Well, it's far too many years since I was in a lab and boiling stuff, but basically the purpose of the metal gauze is to diffuse the heat, so that extreme hot-spots don't develop on the bottom of the flask which could cause rapid expansion of the glass beyond its ability to "stretch", and so crack and destroy the flask. The typical lab set-up would be a bunsen burner underneath a metal tripod supporting a woven-mesh metal "gauze", usually with an asbestos centre ring to further shield the flask from the direct heat source of the single-flame bunsen.

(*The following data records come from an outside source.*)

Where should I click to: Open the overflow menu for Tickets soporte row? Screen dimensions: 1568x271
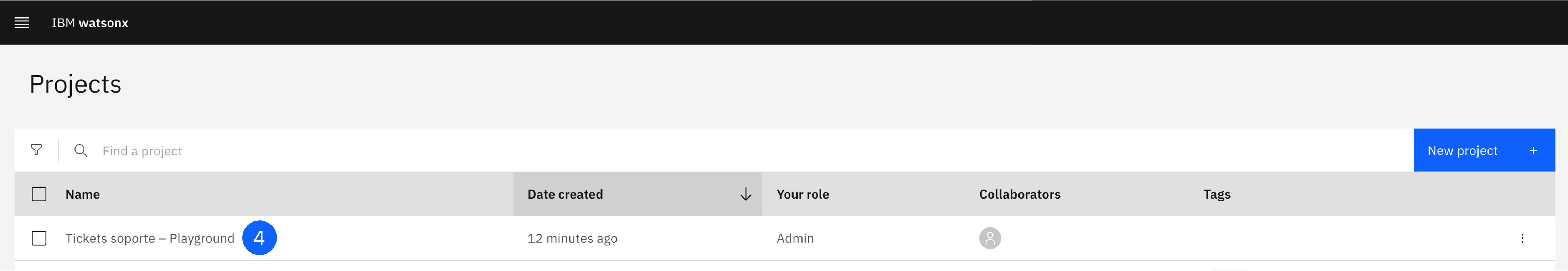[1522, 238]
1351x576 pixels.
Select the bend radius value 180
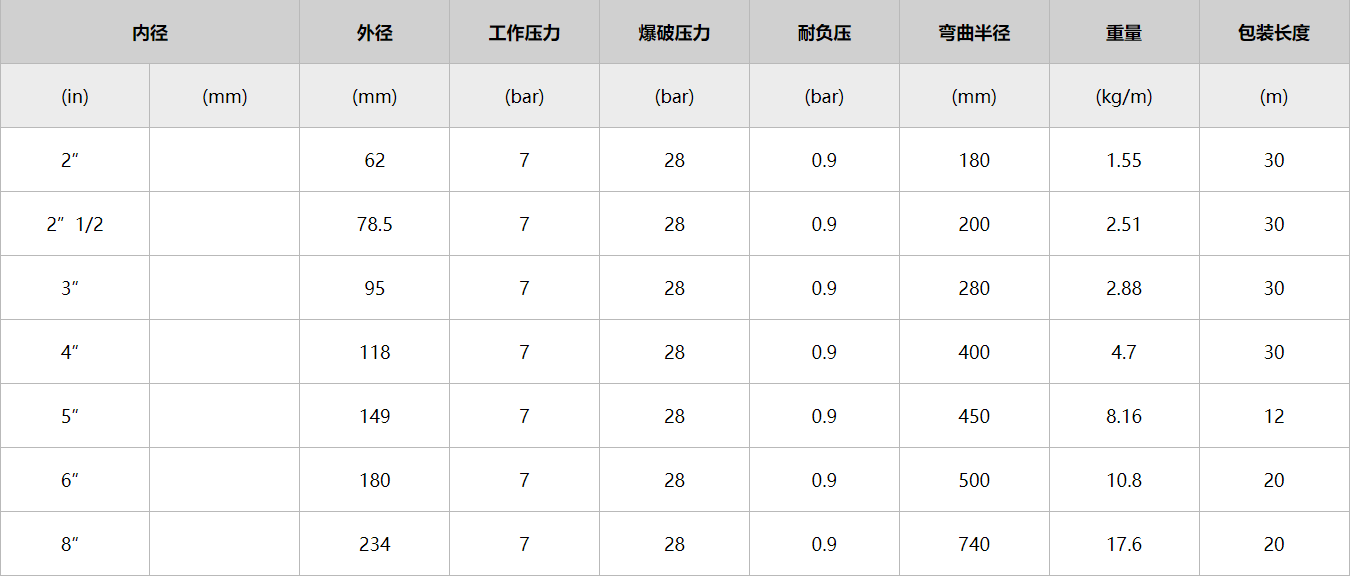click(974, 160)
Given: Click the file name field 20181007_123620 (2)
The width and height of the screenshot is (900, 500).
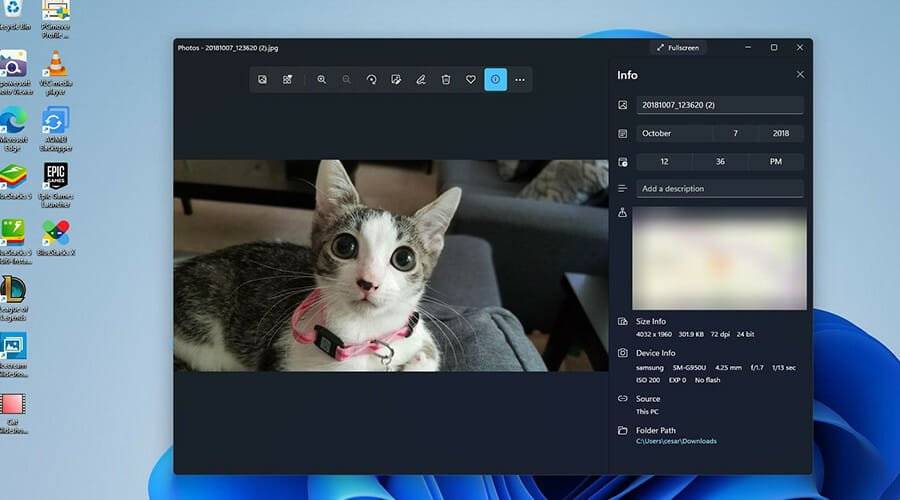Looking at the screenshot, I should click(719, 105).
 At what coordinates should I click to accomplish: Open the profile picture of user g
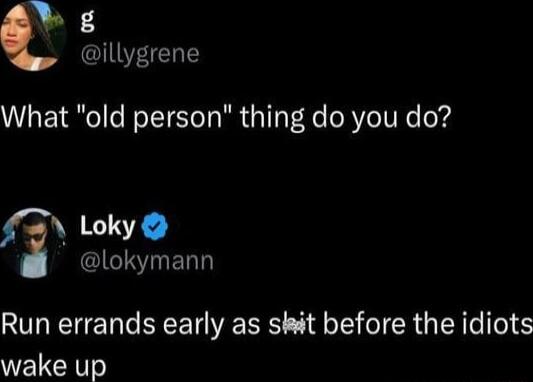tap(33, 36)
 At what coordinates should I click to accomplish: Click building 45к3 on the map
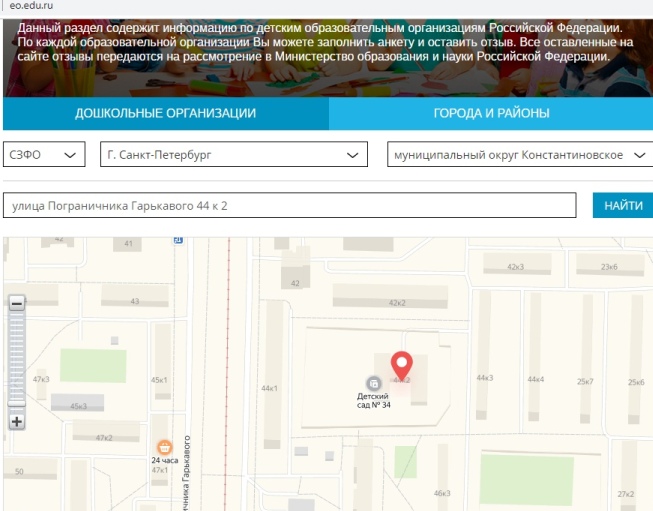tap(78, 406)
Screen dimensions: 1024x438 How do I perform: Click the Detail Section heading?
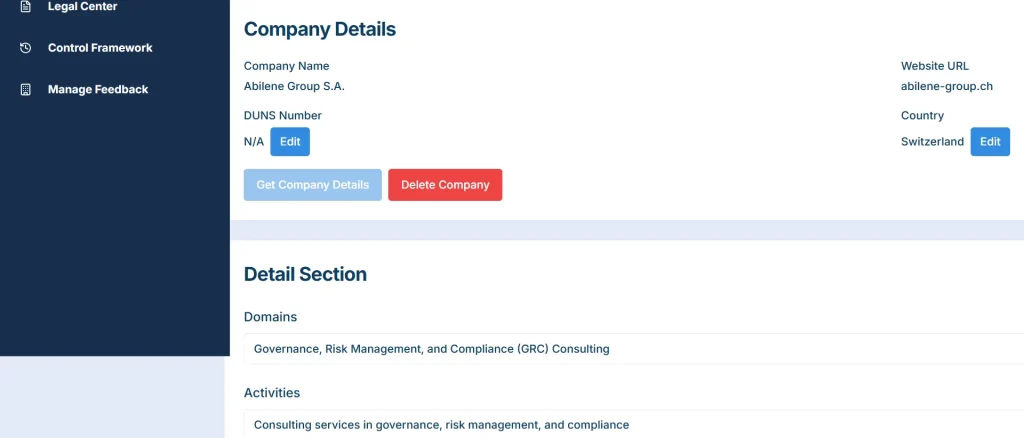305,274
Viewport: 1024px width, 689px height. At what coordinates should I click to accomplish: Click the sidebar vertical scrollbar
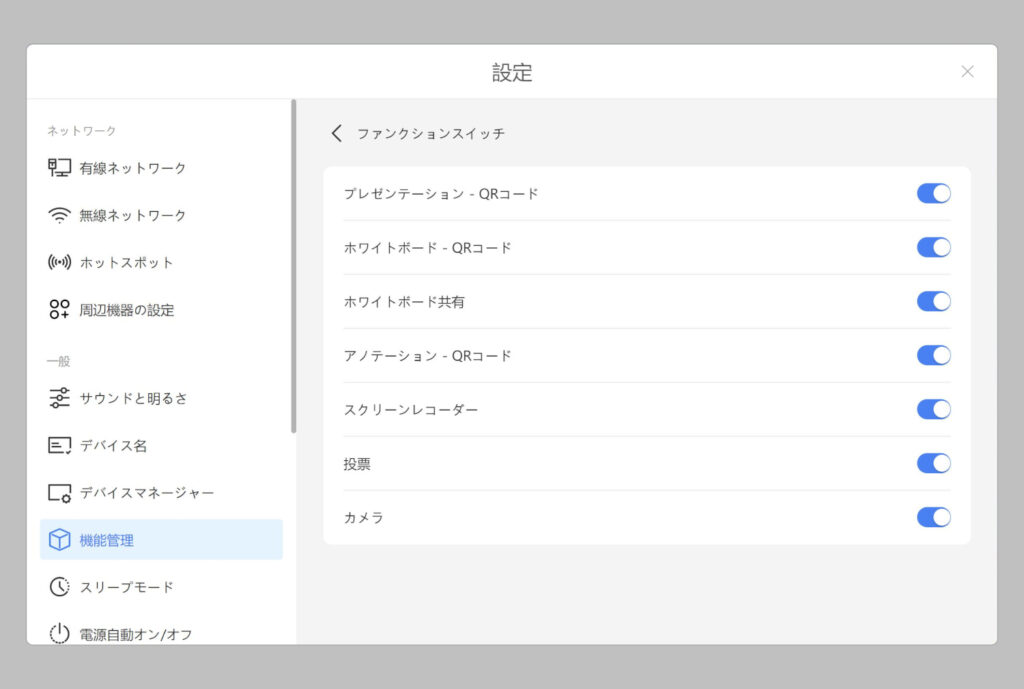293,266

I haven't tried it, but it does seem feasible that a ring-shaped gas burner is already spreading the heat, and so a heat shield might not be necessary. But, if it was my conical flask, than I'd definitely put a heat diffuser under it. Not a gauze nesessarily - you'd want this in the "bunsen" scenario, with a single intense flame, to allow adequate gas flow. But domestic hobs are designed to have wide pans on top of them, and so anything that would spread the heat would be fine - a cast-iron frying pan maybe?
Also, an endorsement for not boiling wort in a conical flask. You tend to get frothing any way you boil wort, so to boil it in a vessel that narrows towards the top will, as Marty suggests, almost certainly result in a very messy boil-over.